A recent Confectionery News opinion piece was a missed opportunity to educate readers on the way that people are consuming candy and accurately characterize the food policy environment in the United States.
Less than 50 calories a day
Candy is a special treat that has played an important role in cultural traditions, seasonal celebrations and family occasions here in the United States and around the world for generations.
Consumers understand the unique role that chocolate, candy, gum and mints can play in a happy, balanced lifestyle.
Most Americans enjoy candy about twice per week, averaging less than 50 calories per day and about one teaspoon of added sugar per day from confectionery items. In fact, candy accounts for less than two percent of the average American’s overall caloric intake.

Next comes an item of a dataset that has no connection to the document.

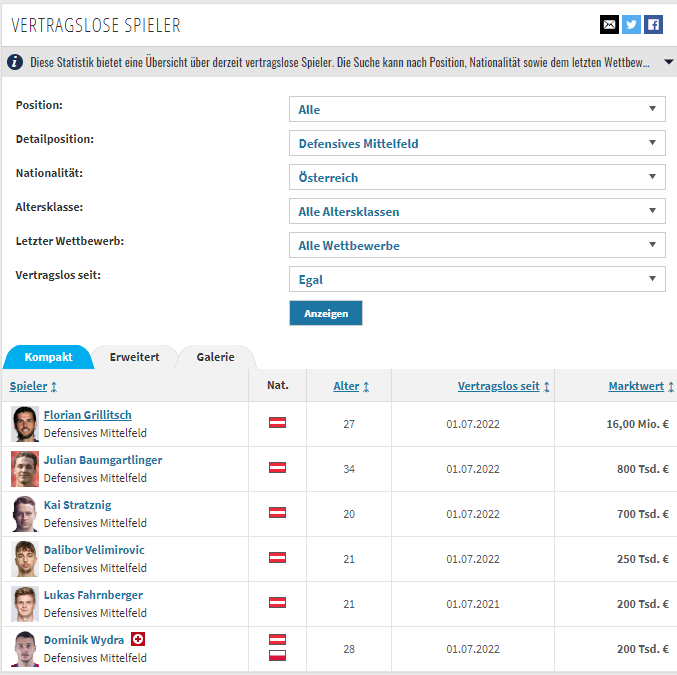Screen dimensions: 677x675
Task: Click Dominik Wydra's Poland flag icon
Action: pos(277,656)
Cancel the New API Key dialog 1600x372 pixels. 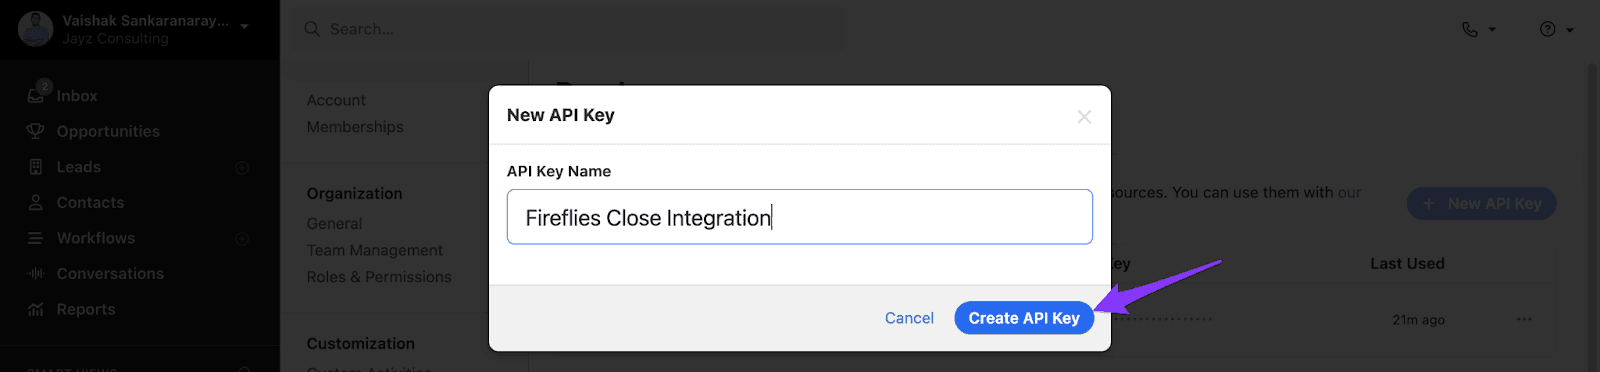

US people do not support candy taxes
That said, there is no denying the ongoing conversation about food and nutrition policy in this country.
Many consumers have questions about sugar, as well as other ingredients in what they eat and drink. And a few lawmakers are seeking budget solutions.
But policy proposals that target chocolate, candy, gum and mints have gotten no traction in the United States, mostly because people do not support them – but also because no one is surprised to learn that there is sugar in candy. After all, candy is an honest, affordable, transparent and fun treat.
We recently launched YourCandyYourQuestions to help consumers understand what ingredients we use to make the products they know and love, and why we use those ingredients.
We created this digital information base to provide consumers with the information and support they need to make the choices that are right for them and their families.
With our front-of-pack labeling program, confectionery companies are putting calorie information right at consumers’ fingertips. And, of course, the companies make a wide variety of options — available in packages ranging from fun size to share size – that can bring a little enjoyment to any occasion.
Whether consumers purchase chocolate, candy, gum or mints in the center of the store or at retail checkout, they are choosing to enjoy them in moderation.